Whisper-distil is the fastest ASR at present, 1.9s vs 4m 44s, capable of processing at over 40x real speed with accuracy that is extremely close to whisper.  

Prerequisites:
torch,
cuda,
ffmpeg, and 
distil-whisper at https://github.com/huggingface/distil-whisper.

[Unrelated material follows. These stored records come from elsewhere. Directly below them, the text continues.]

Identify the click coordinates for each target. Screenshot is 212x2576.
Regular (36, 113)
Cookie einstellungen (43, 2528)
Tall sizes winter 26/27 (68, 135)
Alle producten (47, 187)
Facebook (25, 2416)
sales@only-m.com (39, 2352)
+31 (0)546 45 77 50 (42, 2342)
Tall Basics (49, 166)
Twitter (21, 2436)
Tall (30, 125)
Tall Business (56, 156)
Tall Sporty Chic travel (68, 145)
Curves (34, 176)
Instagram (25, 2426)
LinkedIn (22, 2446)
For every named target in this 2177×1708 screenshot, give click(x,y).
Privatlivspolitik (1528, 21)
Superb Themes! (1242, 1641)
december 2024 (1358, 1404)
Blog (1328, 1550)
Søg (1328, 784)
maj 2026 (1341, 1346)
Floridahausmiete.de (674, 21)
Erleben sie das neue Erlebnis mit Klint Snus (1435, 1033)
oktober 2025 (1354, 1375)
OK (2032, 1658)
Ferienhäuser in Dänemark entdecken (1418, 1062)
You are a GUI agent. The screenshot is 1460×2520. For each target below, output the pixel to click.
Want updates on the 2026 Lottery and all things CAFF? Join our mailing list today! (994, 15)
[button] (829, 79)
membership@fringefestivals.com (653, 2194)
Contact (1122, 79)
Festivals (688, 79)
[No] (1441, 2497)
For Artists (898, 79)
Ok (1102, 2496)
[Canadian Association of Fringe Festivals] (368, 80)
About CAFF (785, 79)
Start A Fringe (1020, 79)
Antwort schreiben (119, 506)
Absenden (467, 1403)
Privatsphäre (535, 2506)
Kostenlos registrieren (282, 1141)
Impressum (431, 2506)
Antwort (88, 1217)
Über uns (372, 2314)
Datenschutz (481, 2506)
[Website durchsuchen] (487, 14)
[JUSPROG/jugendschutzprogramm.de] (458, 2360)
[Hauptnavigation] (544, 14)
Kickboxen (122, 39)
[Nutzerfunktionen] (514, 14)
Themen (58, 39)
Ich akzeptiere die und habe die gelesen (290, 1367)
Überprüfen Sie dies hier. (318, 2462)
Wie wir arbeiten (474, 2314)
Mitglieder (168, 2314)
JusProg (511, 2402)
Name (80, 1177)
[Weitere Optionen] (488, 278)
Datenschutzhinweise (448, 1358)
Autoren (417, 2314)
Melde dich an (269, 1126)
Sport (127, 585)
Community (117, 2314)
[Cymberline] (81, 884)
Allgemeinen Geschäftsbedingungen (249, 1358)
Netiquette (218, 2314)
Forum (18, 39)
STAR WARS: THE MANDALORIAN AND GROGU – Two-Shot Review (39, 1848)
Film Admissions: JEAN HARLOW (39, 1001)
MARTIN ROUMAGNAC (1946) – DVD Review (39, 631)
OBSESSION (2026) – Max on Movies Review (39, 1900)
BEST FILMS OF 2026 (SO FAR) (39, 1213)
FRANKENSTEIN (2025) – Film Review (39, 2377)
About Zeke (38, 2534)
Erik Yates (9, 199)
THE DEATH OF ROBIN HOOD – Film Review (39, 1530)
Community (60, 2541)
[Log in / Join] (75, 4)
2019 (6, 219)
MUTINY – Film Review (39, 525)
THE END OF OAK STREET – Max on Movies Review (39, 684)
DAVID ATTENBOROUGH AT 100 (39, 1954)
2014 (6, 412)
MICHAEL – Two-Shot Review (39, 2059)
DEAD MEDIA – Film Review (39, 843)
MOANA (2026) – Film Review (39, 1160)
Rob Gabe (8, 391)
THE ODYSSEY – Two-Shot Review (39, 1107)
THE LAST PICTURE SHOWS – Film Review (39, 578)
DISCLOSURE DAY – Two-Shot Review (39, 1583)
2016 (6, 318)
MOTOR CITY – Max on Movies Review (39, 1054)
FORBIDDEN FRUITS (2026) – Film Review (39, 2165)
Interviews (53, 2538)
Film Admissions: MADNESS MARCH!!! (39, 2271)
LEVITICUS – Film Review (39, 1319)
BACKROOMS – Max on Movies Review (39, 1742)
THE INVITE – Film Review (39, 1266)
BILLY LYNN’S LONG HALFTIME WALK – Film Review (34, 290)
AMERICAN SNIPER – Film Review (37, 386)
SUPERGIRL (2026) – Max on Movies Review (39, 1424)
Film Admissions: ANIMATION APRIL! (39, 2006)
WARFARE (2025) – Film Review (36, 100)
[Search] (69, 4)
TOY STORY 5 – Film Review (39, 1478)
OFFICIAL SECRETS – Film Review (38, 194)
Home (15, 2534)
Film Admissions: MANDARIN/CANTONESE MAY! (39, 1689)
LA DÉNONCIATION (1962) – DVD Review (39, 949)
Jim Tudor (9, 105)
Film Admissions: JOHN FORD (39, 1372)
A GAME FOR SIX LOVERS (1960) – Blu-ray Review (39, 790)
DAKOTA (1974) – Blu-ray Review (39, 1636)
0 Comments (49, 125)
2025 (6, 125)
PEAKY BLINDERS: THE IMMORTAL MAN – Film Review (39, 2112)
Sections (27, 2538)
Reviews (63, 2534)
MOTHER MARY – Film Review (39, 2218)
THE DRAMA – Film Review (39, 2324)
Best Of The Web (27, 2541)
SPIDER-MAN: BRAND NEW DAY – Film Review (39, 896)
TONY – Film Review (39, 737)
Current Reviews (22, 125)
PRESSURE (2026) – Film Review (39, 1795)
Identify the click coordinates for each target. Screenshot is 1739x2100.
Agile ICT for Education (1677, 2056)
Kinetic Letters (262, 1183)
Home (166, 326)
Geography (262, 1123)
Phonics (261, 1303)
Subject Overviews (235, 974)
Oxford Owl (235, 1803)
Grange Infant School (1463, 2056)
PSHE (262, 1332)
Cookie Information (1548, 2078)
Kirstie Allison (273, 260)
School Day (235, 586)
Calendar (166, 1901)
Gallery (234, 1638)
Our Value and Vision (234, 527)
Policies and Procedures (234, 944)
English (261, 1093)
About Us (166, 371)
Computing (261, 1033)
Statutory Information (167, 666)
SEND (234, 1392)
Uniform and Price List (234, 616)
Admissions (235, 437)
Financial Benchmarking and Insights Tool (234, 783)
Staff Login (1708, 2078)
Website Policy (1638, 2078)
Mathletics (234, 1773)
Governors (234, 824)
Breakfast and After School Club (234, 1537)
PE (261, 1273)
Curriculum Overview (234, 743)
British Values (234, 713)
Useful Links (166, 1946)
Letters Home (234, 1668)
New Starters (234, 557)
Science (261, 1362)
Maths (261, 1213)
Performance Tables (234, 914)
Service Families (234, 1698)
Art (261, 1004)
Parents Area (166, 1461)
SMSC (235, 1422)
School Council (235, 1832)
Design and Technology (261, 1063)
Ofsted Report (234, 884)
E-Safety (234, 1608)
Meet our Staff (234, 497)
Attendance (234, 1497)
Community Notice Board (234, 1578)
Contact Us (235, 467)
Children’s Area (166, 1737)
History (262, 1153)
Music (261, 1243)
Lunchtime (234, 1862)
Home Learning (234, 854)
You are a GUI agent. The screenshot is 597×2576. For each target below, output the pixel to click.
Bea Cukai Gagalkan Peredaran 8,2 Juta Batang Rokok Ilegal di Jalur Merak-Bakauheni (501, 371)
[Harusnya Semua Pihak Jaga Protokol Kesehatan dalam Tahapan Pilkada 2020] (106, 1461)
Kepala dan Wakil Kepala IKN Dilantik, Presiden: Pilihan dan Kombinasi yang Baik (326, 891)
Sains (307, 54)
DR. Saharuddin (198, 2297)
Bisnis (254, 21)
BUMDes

CAUTION: MAKE SURE TO BACKUP AUDIO FILES IF THEY HAVE SPACES IN THEIR NAMES AS THEY WILL BE RENAMED (AND THE METADATA ALTERED). For file names without spaces, the original file is not renamed and a copy is made in a compatible audio format.

In [1]:
import torch
torch.__version__

'2.2.1+cu121'

In [2]:
# need cuda for vastly faster transcription
# 47 seconds for a full 30 min podcast! 1.9s for the same file that took whisper 4m 44 seconds!
torch.cuda.is_available()

True

In [3]:
# conda activate py310
import torch
import subprocess
import os
import glob
import textwrap
from transformers import AutoModelForSpeechSeq2Seq, AutoProcessor, pipeline

device = "cuda:0" if torch.cuda.is_available() else "cpu"
torch_dtype = torch.float16 if torch.cuda.is_available() else torch.float32
print(device)

model_id = "distil-whisper/distil-large-v2"
model = AutoModelForSpeechSeq2Seq.from_pretrained(
    model_id, 
    torch_dtype=torch_dtype, 
    low_cpu_mem_usage=True, 
    use_safetensors=True,
    attn_implementation="flash_attention_2")
model.to(device)
processor = AutoProcessor.from_pretrained(model_id)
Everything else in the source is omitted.